At the beginning of her career as one of Europe’s most acclaimed and in-demand architects/designers, Patricia Urquiola embarked on a journey across Scandinavia, attending lectures, visiting ateliers and meeting designers in Denmark, Norway and Sweden. Her mission was driven by a desire to discover, to get out of her own comfort zone as a continental Europe designer. 'I wanted to make a connection with the elements, the aesthetics in Scandinavian culture, explore their materials and manufacturing techniques. Look at things with a different eye,' says Urquiola. 'That visit made an impression on me. It was a good connection. I discovered that we had so much in common... that even though I was from a completely different design culture, the architectural rigour to my work meant that we actually understood each other really well.'

Decades after that influential journey, Urquiola is back in the northern hemisphere again, collaborating with Denmark’s premier silverware marque, Georg Jensen. Following previous creative alliances with cutting edge designers such as Marc Newson and Zaha Hadid, the Georg Jensen 'Urkiola' collection features jugs, bowls, vases, trays and an angular candelabra, all made from distinctive, mirror-polish finish stainless steel, with contrasting handles and sections PVD-coated in coppery rose gold.

'Urkiola' bowl (silver), stainless steel, 20cm; 'Urkiola' bowl (rose gold), stainless steel and PVD, 11cm

The 'Urkiola' pieces – bold, architectural, contemporary – are representative of a very modern Georg Jensen; a heritage, luxury marque with a history that spans more than 100 years but is always looking to the future, finding new ways to unite quality craftsmanship and a timeless design aesthetic with a distinctive Nordic vigour, integrity and authenticity.

For inspiration, Urquiola first delved into the Georg Jensen archives, her interest particularly piqued by the ribbed patterns on the classic 'Bernadotte' cutlery range. 'The recent trend for designers working with stainless steel is to make the pieces feminine, fluid and organic,' says Urquiola. 'With the "Urkiola" collection I wasn’t interested in that.
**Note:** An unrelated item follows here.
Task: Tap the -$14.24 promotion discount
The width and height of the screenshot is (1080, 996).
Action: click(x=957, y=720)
I wanted to do something more rigorous. More strict and severe. The ribbed sections give the pieces a strength – both physically and spiritually.' The cylinder is the dominant form in the pieces with sections meticulously engineered to sit inside one another. The collection is resourceful and adaptable too; a vase can be used as a champagne cooler, a pitcher doubles up as an ice scoop, a bowl becomes a desk tidy.
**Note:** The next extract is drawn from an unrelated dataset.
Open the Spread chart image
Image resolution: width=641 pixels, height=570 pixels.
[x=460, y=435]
So, why 'Urkiola' and not 'Urquiola'? Patricia was born in Oviedo in northern Spain (her bio playfully describes her as 'Spanish by birth, Italian by choice'), her surname originating from the neighbouring Pays Basque. 'Urkiola', also the name of a Basque country mountain range, is the traditional spelling of the name in the Euskara Basque language (a lexicon that doesn’t include a letter Q) while 'Urquiola' is its Spanish/Castilian rendering. 'Using that version of my name – Urkiola – as the name for the products is a way of coming back to my roots,' she explains. 
Certainly, there is a robust masculinity evident in the tabletop architecture of the 'Urkiola' collection that might well reference the warm, mountainous beauty of northern Spain. 'Those items, they look simple but they are actually quite complicated to make,' she says. 'I had never worked in stainless steel before but the people at Georg Jensen let my imagination run wild. I proposed something rather oblique; the intersection of two solids, one cylinder engaging a second, ribbed cylinder to create an interesting junction. The resulting pieces look simple but were actually quite complicated to accomplish.'

From left: 'Urkiolar' pitcher (silver), stainless steel and PVD, 1.7 L; 'Urkiolar' pitcher (rose gold), stainless steel and PVD, 0.2 L

Designing the 'Urkiola' pieces turned out to be something of a learning process for Urquiola. 'Every project I do is an education,' she says. 'For instance, a few years ago I was asked to work with a porcelain factory in Japan. I went into that assignment thinking I had a pretty good working knowledge of porcelain and how to make it perform. It turned out completely differently and I learned so much more! It was a similar experience at Georg Jensen. This is a good thing because I’m curious. And I love to break a prejudice, including my own. Like all artists, I like to move forward.'

Urquiola's velocity as both product designer and architect continues apace with her latest venture – a spectacular new hotel on the shores of Lake Como. Designed, decorated and furnished by Urquiola and her Milan-based team, the recently opened all-suite Il Sereno offers panoramic views of the waterfront and the adjacent mountains. There’s also a private beach and an infinity pool. Guests have the choice of two custom-built Riva speed boats while each of the rooms is accessorised with items from the 'Urkiola' collection. 'We put the "Urkiola" tray and the little jar in each room,' says the designer. 'The hotel bar uses the ice bucket and the champagne cooler. The pieces make a connection with the simple design and materials of the building.' It's an elegant accent of Nordic cool in temperate, northern Italy.